_WHAT TO WORK ON_
Copy the listing below, switching each "particular element" to "specific element" and leaving everything else as it is.

_SUPPLIED MATERIAL_
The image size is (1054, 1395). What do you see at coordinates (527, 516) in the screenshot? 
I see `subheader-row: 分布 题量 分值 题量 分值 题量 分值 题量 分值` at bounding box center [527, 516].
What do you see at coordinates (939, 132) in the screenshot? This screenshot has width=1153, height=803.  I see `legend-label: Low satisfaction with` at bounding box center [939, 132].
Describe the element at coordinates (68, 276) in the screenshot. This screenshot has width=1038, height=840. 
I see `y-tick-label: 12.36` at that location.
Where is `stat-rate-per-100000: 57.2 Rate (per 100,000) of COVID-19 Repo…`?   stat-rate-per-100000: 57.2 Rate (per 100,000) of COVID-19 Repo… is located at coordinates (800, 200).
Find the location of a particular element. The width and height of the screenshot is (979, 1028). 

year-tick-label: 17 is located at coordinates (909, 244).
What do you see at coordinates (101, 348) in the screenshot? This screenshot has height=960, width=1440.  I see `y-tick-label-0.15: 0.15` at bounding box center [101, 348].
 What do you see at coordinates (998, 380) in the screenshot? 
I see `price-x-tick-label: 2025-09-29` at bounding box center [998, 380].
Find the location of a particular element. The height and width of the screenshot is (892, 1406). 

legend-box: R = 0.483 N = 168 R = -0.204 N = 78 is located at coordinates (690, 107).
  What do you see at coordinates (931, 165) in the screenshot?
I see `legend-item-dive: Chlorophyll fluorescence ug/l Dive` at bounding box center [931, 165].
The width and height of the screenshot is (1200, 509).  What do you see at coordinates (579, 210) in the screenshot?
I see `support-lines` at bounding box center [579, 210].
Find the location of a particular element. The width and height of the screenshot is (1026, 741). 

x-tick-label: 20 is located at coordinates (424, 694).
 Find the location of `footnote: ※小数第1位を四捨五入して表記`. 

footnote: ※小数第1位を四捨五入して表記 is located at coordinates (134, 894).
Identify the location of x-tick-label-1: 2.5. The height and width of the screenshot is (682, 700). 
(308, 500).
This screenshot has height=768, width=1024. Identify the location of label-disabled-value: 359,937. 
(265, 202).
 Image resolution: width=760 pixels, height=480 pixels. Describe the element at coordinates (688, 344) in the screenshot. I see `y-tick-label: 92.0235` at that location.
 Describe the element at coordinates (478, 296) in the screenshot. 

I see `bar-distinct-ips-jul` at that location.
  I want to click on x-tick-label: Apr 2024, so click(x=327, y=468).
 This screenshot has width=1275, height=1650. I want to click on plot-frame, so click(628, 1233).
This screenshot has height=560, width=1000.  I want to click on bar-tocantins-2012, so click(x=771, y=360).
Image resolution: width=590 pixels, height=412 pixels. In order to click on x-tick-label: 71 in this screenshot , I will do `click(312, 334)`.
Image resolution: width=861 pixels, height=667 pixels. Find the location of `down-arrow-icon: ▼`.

_RESULT OF THIS TASK_
The image size is (1054, 1395). What do you see at coordinates (527, 516) in the screenshot? 
I see `subheader-row: 分布 题量 分值 题量 分值 题量 分值 题量 分值` at bounding box center [527, 516].
What do you see at coordinates (939, 132) in the screenshot? This screenshot has width=1153, height=803.  I see `legend-label: Low satisfaction with` at bounding box center [939, 132].
Describe the element at coordinates (68, 276) in the screenshot. This screenshot has width=1038, height=840. 
I see `y-tick-label: 12.36` at that location.
Where is `stat-rate-per-100000: 57.2 Rate (per 100,000) of COVID-19 Repo…`?   stat-rate-per-100000: 57.2 Rate (per 100,000) of COVID-19 Repo… is located at coordinates (800, 200).
Find the location of a specific element. The width and height of the screenshot is (979, 1028). 

year-tick-label: 17 is located at coordinates (909, 244).
What do you see at coordinates (101, 348) in the screenshot? This screenshot has height=960, width=1440.  I see `y-tick-label-0.15: 0.15` at bounding box center [101, 348].
 What do you see at coordinates (998, 380) in the screenshot? 
I see `price-x-tick-label: 2025-09-29` at bounding box center [998, 380].
Find the location of a specific element. The height and width of the screenshot is (892, 1406). 

legend-box: R = 0.483 N = 168 R = -0.204 N = 78 is located at coordinates (690, 107).
  What do you see at coordinates (931, 165) in the screenshot?
I see `legend-item-dive: Chlorophyll fluorescence ug/l Dive` at bounding box center [931, 165].
The width and height of the screenshot is (1200, 509).  What do you see at coordinates (579, 210) in the screenshot?
I see `support-lines` at bounding box center [579, 210].
Find the location of a specific element. The width and height of the screenshot is (1026, 741). 

x-tick-label: 20 is located at coordinates (424, 694).
 Find the location of `footnote: ※小数第1位を四捨五入して表記`. 

footnote: ※小数第1位を四捨五入して表記 is located at coordinates (134, 894).
Identify the location of x-tick-label-1: 2.5. The height and width of the screenshot is (682, 700). 
(308, 500).
This screenshot has height=768, width=1024. Identify the location of label-disabled-value: 359,937. 
(265, 202).
 Image resolution: width=760 pixels, height=480 pixels. Describe the element at coordinates (688, 344) in the screenshot. I see `y-tick-label: 92.0235` at that location.
 Describe the element at coordinates (478, 296) in the screenshot. 

I see `bar-distinct-ips-jul` at that location.
  I want to click on x-tick-label: Apr 2024, so click(x=327, y=468).
 This screenshot has width=1275, height=1650. I want to click on plot-frame, so click(628, 1233).
This screenshot has height=560, width=1000.  I want to click on bar-tocantins-2012, so click(x=771, y=360).
Image resolution: width=590 pixels, height=412 pixels. In order to click on x-tick-label: 71 in this screenshot , I will do `click(312, 334)`.
Image resolution: width=861 pixels, height=667 pixels. Find the location of `down-arrow-icon: ▼`.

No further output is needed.